* **SOURCE EXCERPT**
Mr Speaker, with regard to your Committee’s local tour, your Committee observed that Lupando Community School in Katete District has only seven qualified teachers against 1,109 pupils, giving a teacher/pupil ratio of 1:158 making it difficult for effective learning to take place.


Sir, Lupando Community School also has only two blocks of 1 x 3 classrooms, which are not adequate for the school. The school has no teachers’ houses as all the teachers commute from Katete central area. Your Committee recommends that the Government build teachers’ houses, classroom blocks and send more teachers to Lupando Community School.


Sir, Lupando Community School is not designated as an examination centre. This entails the children in examination classes travelling and camping at the next school that is assigned as an examination centre in order for them to write their examinations. The camping of these children at the schools with examination centres is yet another challenge as they become exposed to many vices since they are away from their parents. The Committee recommends that the Government consider allocating Lupando Community School with an examination centre number so that the children in examination classes can have their examinations while coming from their homes.


Mr Speaker, your Committee observed that the Government’s grant to Lupando Community School was not released regularly and also that the amount was inadequate as it could not cater for the school’s challenges. The Committee, therefore, recommends that the Government should consider increasing the grant and releasing it timely so that Lupando Community School effectively plans towards the school’s operations.


Sir, with regard to the circumstantial children’s access to education in correctional facilities, your Committee undertook local tours of Lusaka Central Correctional Facility in Lusaka and Namuseche Correctional Facility in Chipata. Your Committee observed that in both facilities, there was no Government programme to offer education to the circumstantial children. Your Committee observed that the circumstantial children in the facilities have no food rations as they only depend on what is given to their mothers. Knowing very well the type of food that inmates eat, this may not be nutritious enough for the growth of these children.


Mr Speaker, your Committee recommends that the Government urgently provides for the education of the circumstantial children as early childhood education is critical for the development of an individual into adulthood. Your Committee further recommends that the Government provide circumstantial children with nutritious food that will provide for the healthy growth of these children.


Sir, your Committee toured the new correctional facility under construction at Mwembeshi. Your Committee observes that among the six blocks meant for female inmates, none had a provision for a bathtub or shower facility, which would make it ideal for circumstantial children. Mothers face many problems with their babies, especially during the night. Therefore, confining a mother and her baby in a building without water and bathing facilities may be unbearable.


Sir, your Committee, therefore, recommends that the contractor Mukuyu Ventures redesigns one female block to suit the needs and convenience of circumstantial children so that the toilet and shower facilities could be constructed within the block.


Mr Speaker, with these few points, I beg to second.


Hon. Members: Hear, hear!


Mr Ng’onga (Kaputa): Mr Speaker, I would like to thank you for according me this opportunity to support the Motion on your Committee’s Report on Education, Science and Technology which has brought important topical issues on the Floor of the House.


Sir, I will confine my debate to the role of community schools in enhancing access to education in Zambia.


Mr Speaker, as the Committee’s report has stated, education is a universal right, which every child of a school-going age must access. It is not only a universal right, but also an equaliser. In the actual fact, education levels the playing ground. When we are all provided equal opportunities to education, there are no kings, queens or people in different places because all of us are brought to the same level. Therefore, when your Committee undertakes a study to try to see how the community schools can take education, especially to the underprivileged communities, it becomes imperative that all of us take a keen interest in it.

* **GIVEN RECORDS**
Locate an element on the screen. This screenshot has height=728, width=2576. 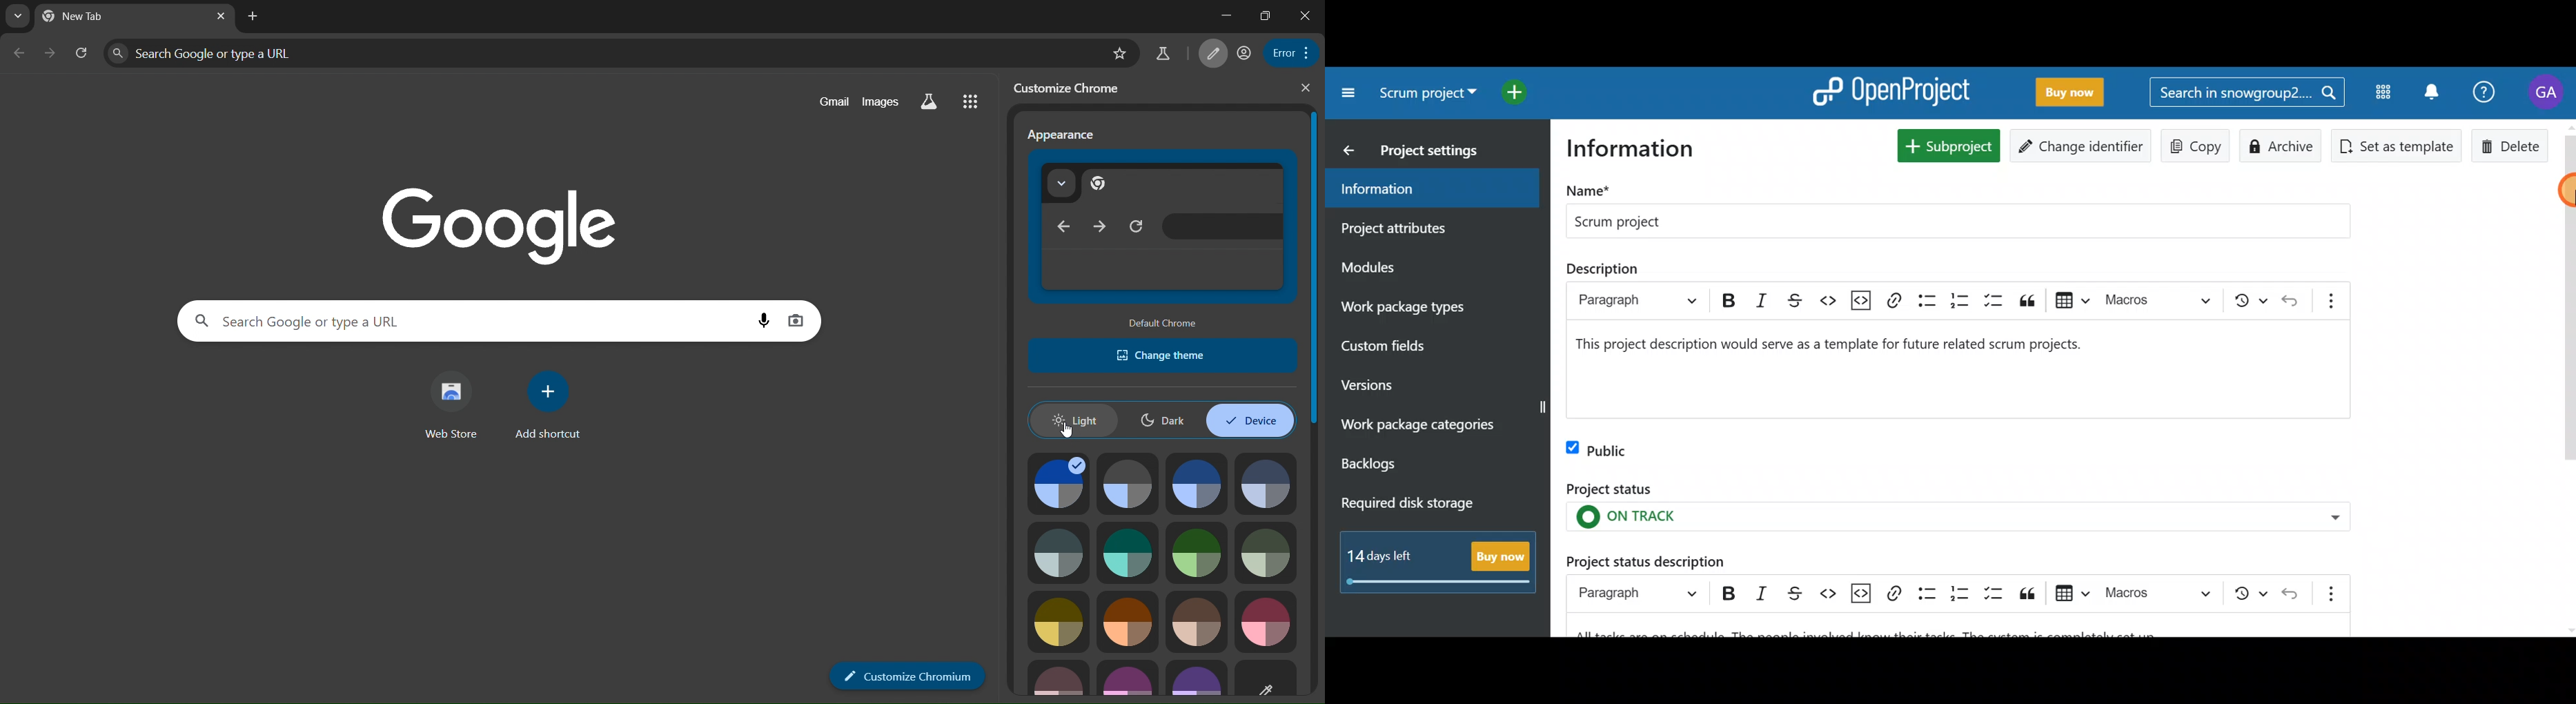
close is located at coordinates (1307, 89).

...

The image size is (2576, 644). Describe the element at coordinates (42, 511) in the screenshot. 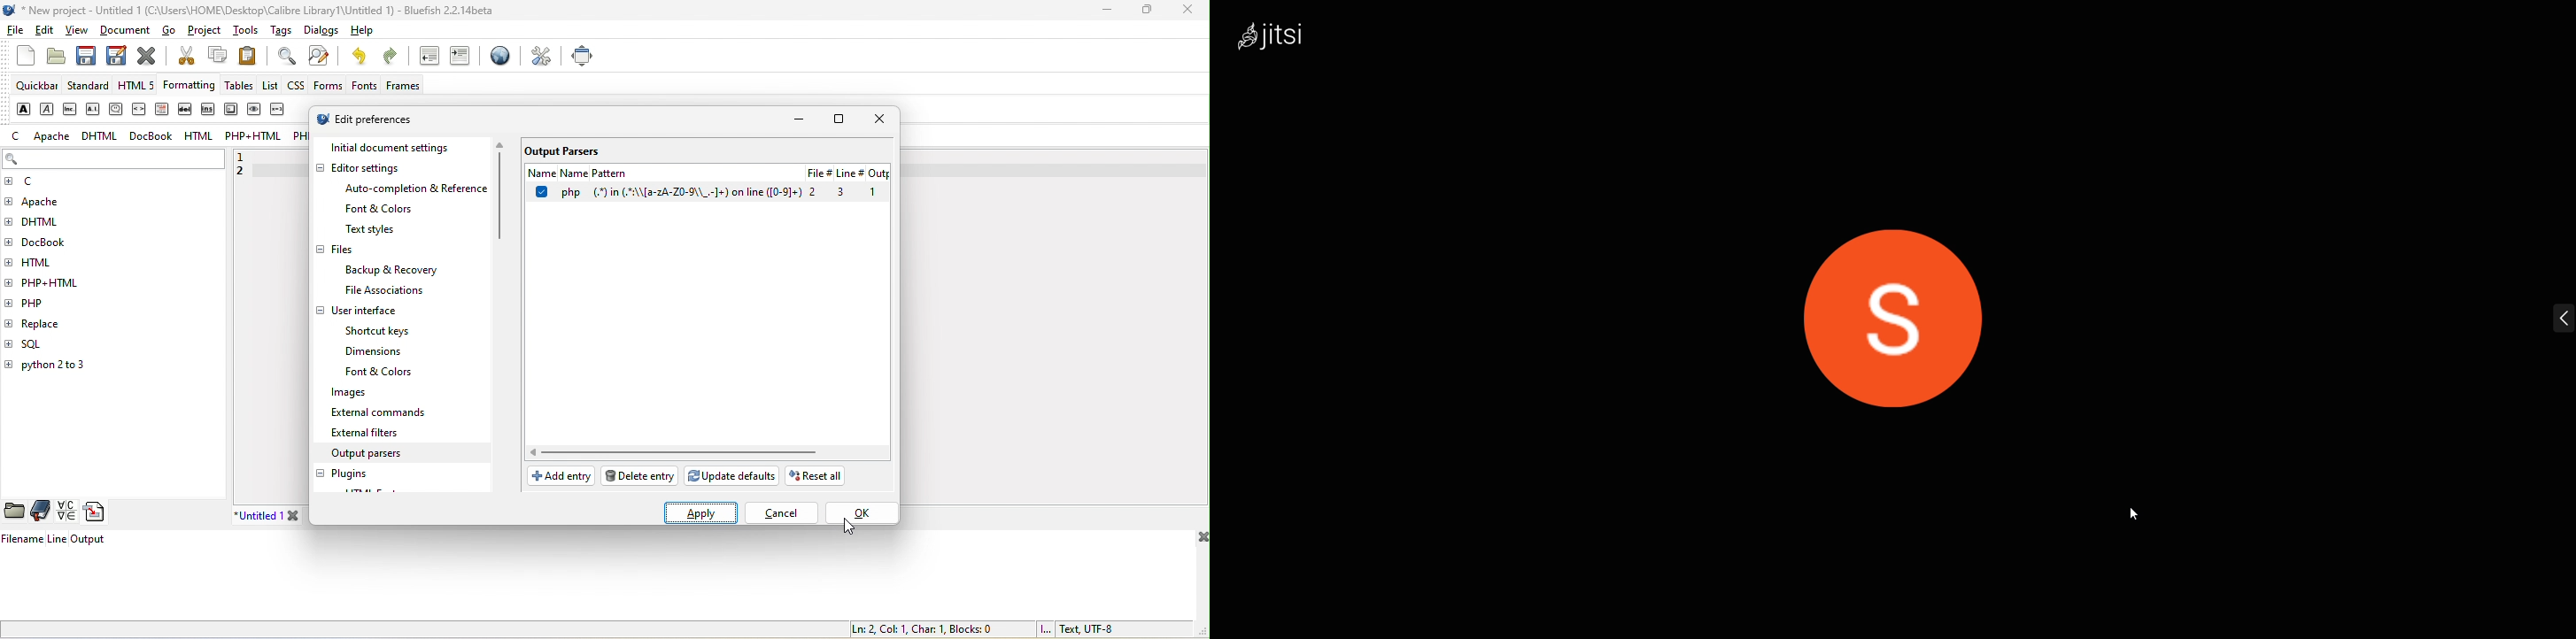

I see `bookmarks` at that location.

* **EXERCISES**
1. Translate into French the following sentence from the parliamentary debate excerpt: "The school has no teachers’ houses as all the teachers commute from Katete central area."
2. Reproduce the passage of the parliamentary debate excerpt that begins with "Mr Speaker, with regard" and continues up to and including "Lupando Community School.".

* **SET OF ANSWERS**
1. L'école ne dispose d'aucun logement pour les enseignants, car tous les enseignants font la navette depuis la zone centrale de Katete.

2.
Mr Speaker, with regard to your Committee’s local tour, your Committee observed that Lupando Community School in Katete District has only seven qualified teachers against 1,109 pupils, giving a teacher/pupil ratio of 1:158 making it difficult for effective learning to take place.


Sir, Lupando Community School also has only two blocks of 1 x 3 classrooms, which are not adequate for the school. The school has no teachers’ houses as all the teachers commute from Katete central area. Your Committee recommends that the Government build teachers’ houses, classroom blocks and send more teachers to Lupando Community School.